**What this task involves**
In the data beneath this task, how many lines contain "agent"? Answer with the number only.

**Information shown**
■ ■ ■ ■
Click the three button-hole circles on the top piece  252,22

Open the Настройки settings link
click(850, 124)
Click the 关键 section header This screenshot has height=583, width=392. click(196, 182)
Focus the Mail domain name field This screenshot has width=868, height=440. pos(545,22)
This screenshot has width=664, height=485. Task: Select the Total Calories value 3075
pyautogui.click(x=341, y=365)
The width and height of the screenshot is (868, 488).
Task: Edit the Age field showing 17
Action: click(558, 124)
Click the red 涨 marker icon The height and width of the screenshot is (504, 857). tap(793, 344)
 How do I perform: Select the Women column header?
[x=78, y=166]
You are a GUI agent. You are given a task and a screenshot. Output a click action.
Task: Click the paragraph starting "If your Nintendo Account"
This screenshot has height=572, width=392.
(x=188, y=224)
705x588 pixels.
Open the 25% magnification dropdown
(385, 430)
■ ■ ■ ■
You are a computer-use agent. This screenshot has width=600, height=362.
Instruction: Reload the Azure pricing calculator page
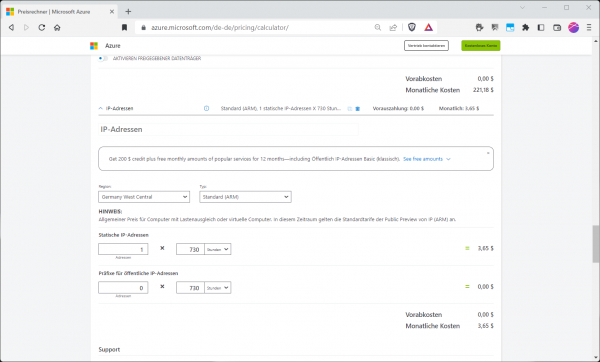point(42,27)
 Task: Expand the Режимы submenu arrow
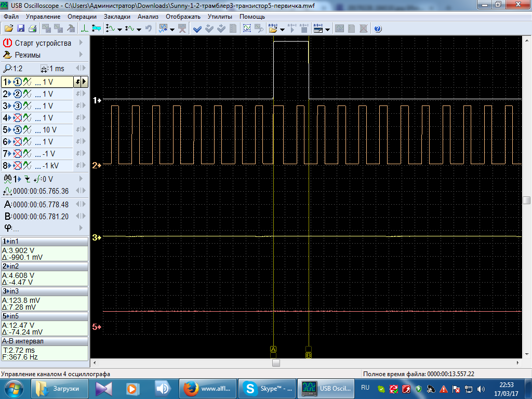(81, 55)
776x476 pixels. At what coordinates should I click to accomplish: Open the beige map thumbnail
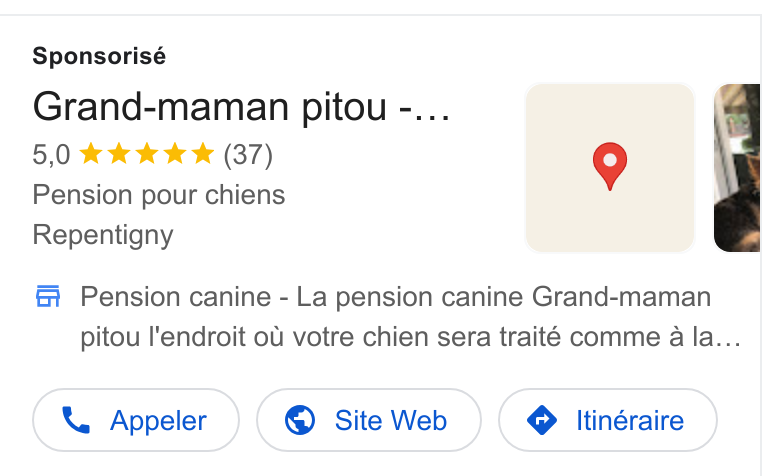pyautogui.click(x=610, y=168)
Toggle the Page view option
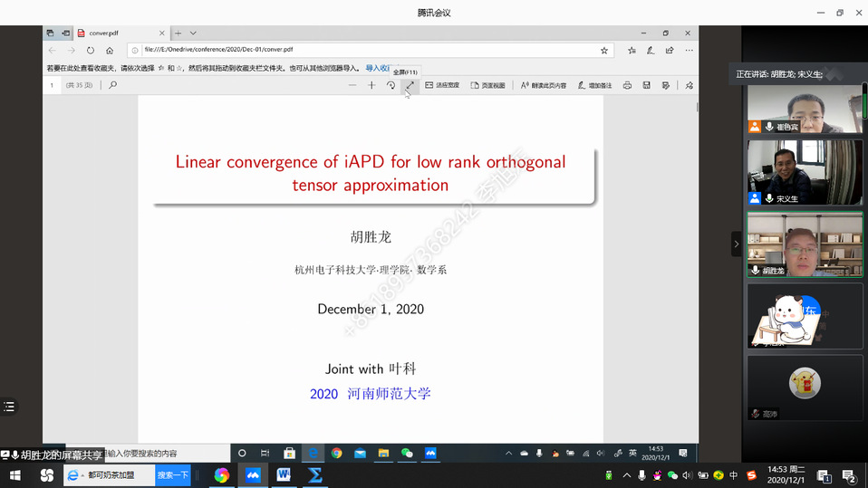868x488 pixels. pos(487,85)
■ ■ ■ ■
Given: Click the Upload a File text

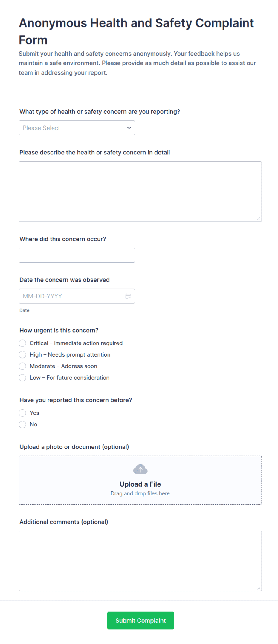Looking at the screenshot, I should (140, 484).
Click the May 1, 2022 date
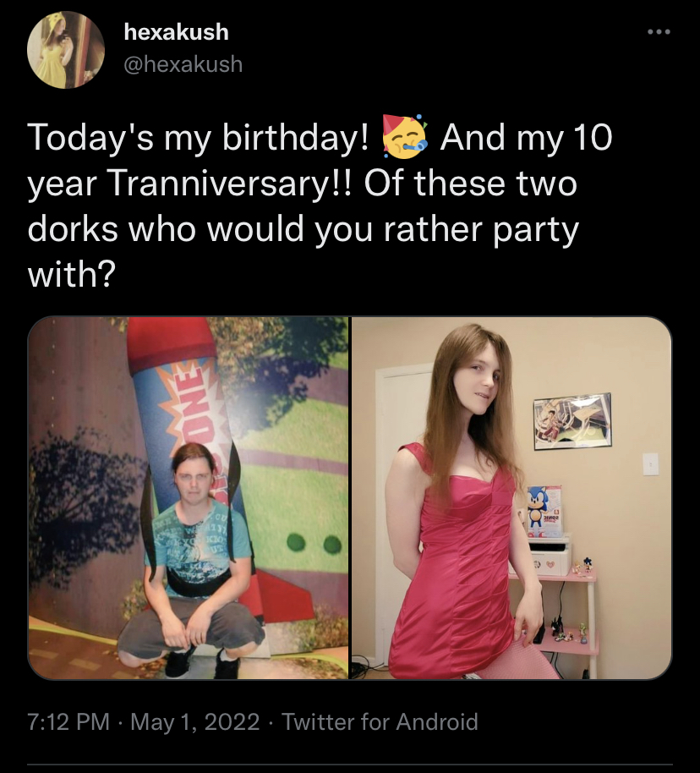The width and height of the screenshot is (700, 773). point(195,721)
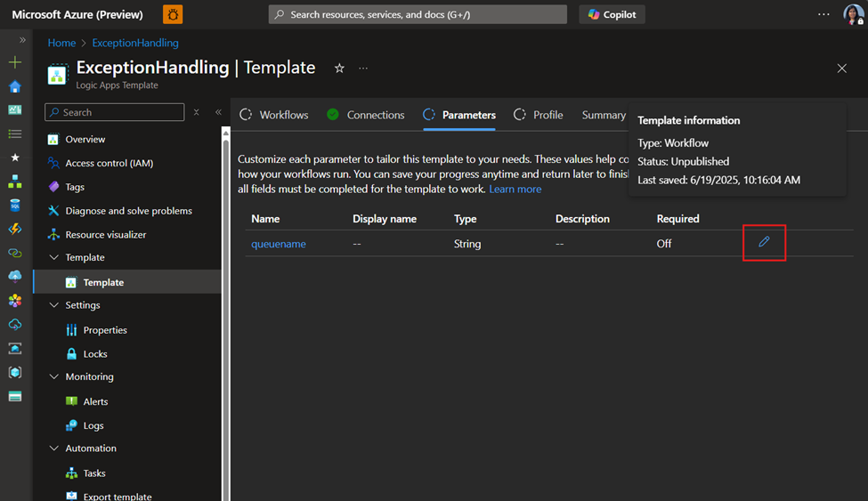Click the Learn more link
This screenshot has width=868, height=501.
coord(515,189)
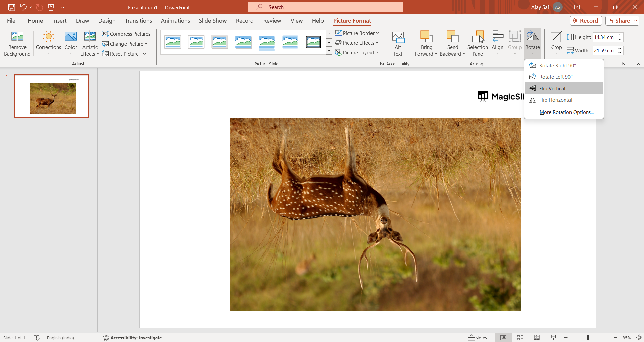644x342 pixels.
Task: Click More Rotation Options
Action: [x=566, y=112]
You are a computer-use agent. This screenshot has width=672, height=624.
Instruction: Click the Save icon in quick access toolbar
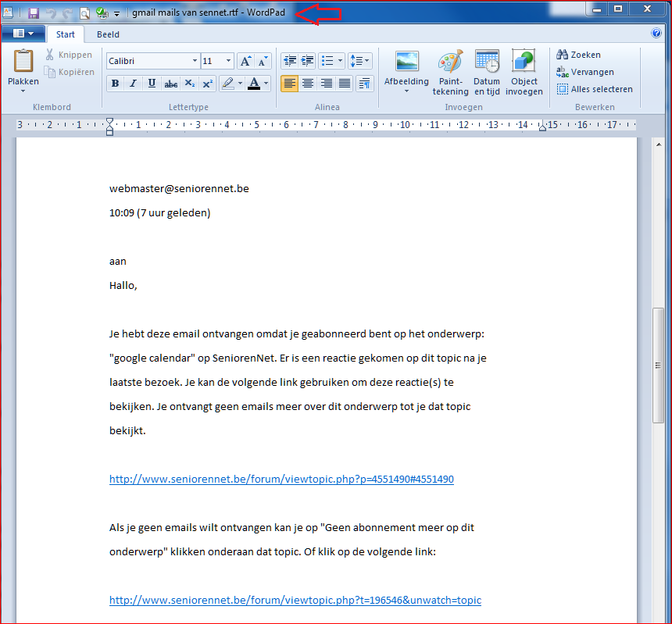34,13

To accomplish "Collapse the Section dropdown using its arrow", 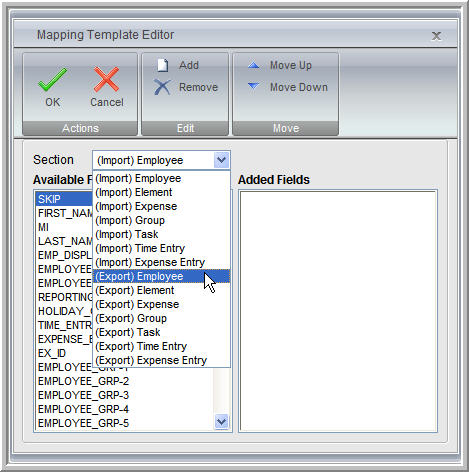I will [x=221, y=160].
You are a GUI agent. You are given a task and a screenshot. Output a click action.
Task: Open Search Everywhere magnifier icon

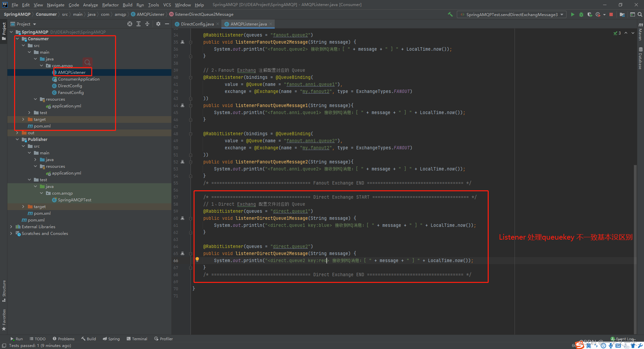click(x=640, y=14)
■ ■ ■ ■
**Answer below**
4